Trying to train her to do certain things with so much distraction and temptations often seems futile. Apparently, she is entering the teenage years, so she will start to become even more stubborn and test her limits. I love teenage people... teenage dogs? I am scared. I do love her, and I feel connected to her after raising her these 8 months. I just so often feel bad for her with the chaos that reigns here. But I talked to my hair lady (I go in like once a year to fix my hair), and she has the same aged Doodle, and no children, and she said her dog is just as bonkers at this stage, and she is familiar with dogs. I am trying to exert some patience, not just for the short term training, but the long term picture of her growing up and becoming a more calm and obedient dog. You may be wondering why I chose to add her to my already crazy full house... I often ask myself that very question. If I ever discover the answer, I will let you know.
I have been writing sticky notes to my kids and leaving them in random places. Henry was so excited about his. It is nothing fancy, but it just shows that I care. And I do!
We have another trumpet in the house. William decided he wanted his chance to blow the horn. For months, maybe years, he claimed he would never join band, and certainly he claims he will never sing in choir like the other kids. (Sammi and Daniel said they would never sing in choir either -- HA! Now they live and breathe it. Thanks to a teacher who simply asked them to join.)

William wants to do his own thing, and I get it, I really do -- I am very like William in many ways. He did not want to be pressured by his siblings to do something he did not want to do. (I never pressure my kids to do extra-curricular activities, they get to choose.) So I left it wide open, and I asked the older children to back-off on the pressure, and when the band teacher came in to recruit in the elementary school, William was all for it! He even chose to play the same instrument as Daniel, which surprised me. So far, he is loving it, he really likes the teacher, and that makes all the difference when it comes to learning music. He has been practicing and is getting a good sound out.

It is hard for him to be the third child sometimes. William is a very good boy, and he really has to fight for attention because his older siblings are so involved in life right now with activities and demands, as well as Henry being little and needing supervision and help so much of the time, and let's not forget adding the dog... the dog that William wanted, but can get very frustrated with now, as she gets crazy with him when overly excited.

William loves one-one-one time with me, and so I try and take him out with me to the store, or to run errands, and other fun things, so that we have that quality time together. He loves to talk to just me, without distraction from the sounds of singing siblings. (They are always singing and talking about choir together, which is great, but hard for William to be heard over their fortissimo level.)

I love my William. I am excited to see what he chooses to do in the future.

It is not always easy finding your place in a family dynamic, I get it, I am the fourth of five children.
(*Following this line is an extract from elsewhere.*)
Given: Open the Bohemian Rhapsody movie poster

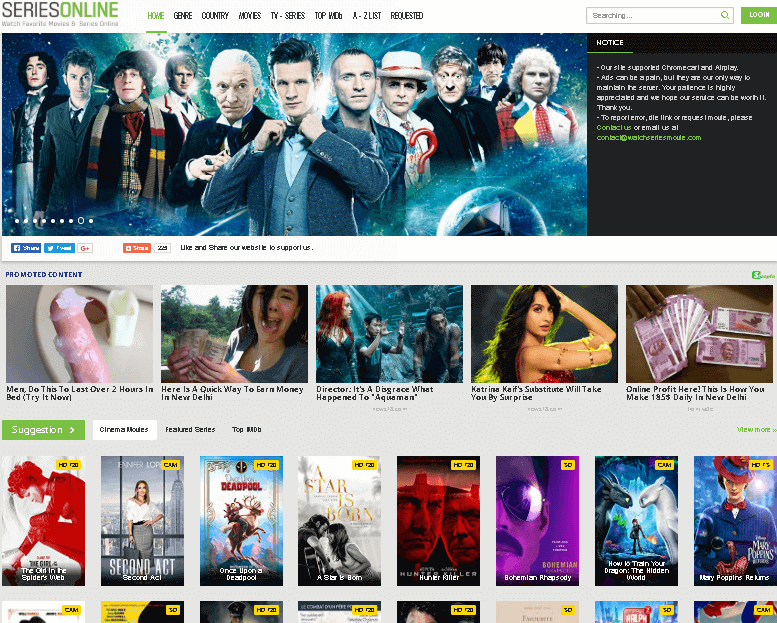Looking at the screenshot, I should pos(537,520).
It is hard when you feel like your voice is not heard, or that your efforts are not as celebrated as other children. It is hard to balance all those things out as a parent, especially as a single parent with no back-up from a spouse. I have to try and maintain sanity for myself, and also try to balance the needs of my children. Doing it alone is hard. I've learned how to manage things, with the help of the Lord. But I really do wish we had our two-parent family, because husband and wife working together to raise children is a beautiful and divine organization, and I see the tremendous value in the way family is organized. Children need a mother and father. I see this so very clearly. I miss having the completeness. I miss it for me, I miss it for my children.
Speaking of wishing Charles was here... I have to take Sammi out for 50 hours of driving so she can get her license. Now, that may not sound that bad, but it is all on me! And I spend my time in and out of the car during the day as a child-chauffeur, so getting back in the car after school is the last thing I want to do, especially when after school is homework, dinner, and activity time. I do not know how we are going to squeeze those hours in, but we will try. It might be awhile before she is able to drive alone. She has inherited Charles' old car as her vehicle. This car has a story all its own.
They say angels play trumpets, right? ;)
Daniel has a new talent. He can play both, it sounded pretty cool!
What could be better than relaxing on pumpkins? I am sure I don't know.
Speaking of pumpkins. Check out these babies. (Thanks, Rachelle!) These were actually my last cookies for... well, I don't know how long.  But I have decided to give up sugar, because I really do think it has been affecting my health physically and mentally. I will write much more about that later. In the meantime, I need to find other ways to enjoy my love of pumpkins.
William made "GAK" at school. He was pretty excited about that. He is in a combined class, which he was not originally excited about, but he loves his teacher, and has been having lots fun.
Henry loves his pinwheels.
Henry is enjoying kindergarten. One day he brought home this little book. I was curious about what he would write to describe his family. Count the number of people there on the page. There are 5 people (and a car). Henry says he has, "A mommy, a Sammi, a Daniel, a William, and a Henry." Nope, there is no daddy on there. It was kind of a sad moment. He knows he has a daddy, he can even identify him, but he does not understand how he is part of our family when he is not actually living in our home. It is going to get even more interesting in the future when he starts understanding things more. I just hope all of my children will be ok, despite not having a father in the home. I will continue to teach him about Charles, and of course, most importantly, Heavenly Father and Jesus.
Some days Sammi be like...
Daniel had to go and "supervise" at a junior high dance. He said he ended up being a DJ, and he played some jazz music. He loves Jazz. I have kind of infused it into my home since they were babies, and for some, it has sunk into their soul.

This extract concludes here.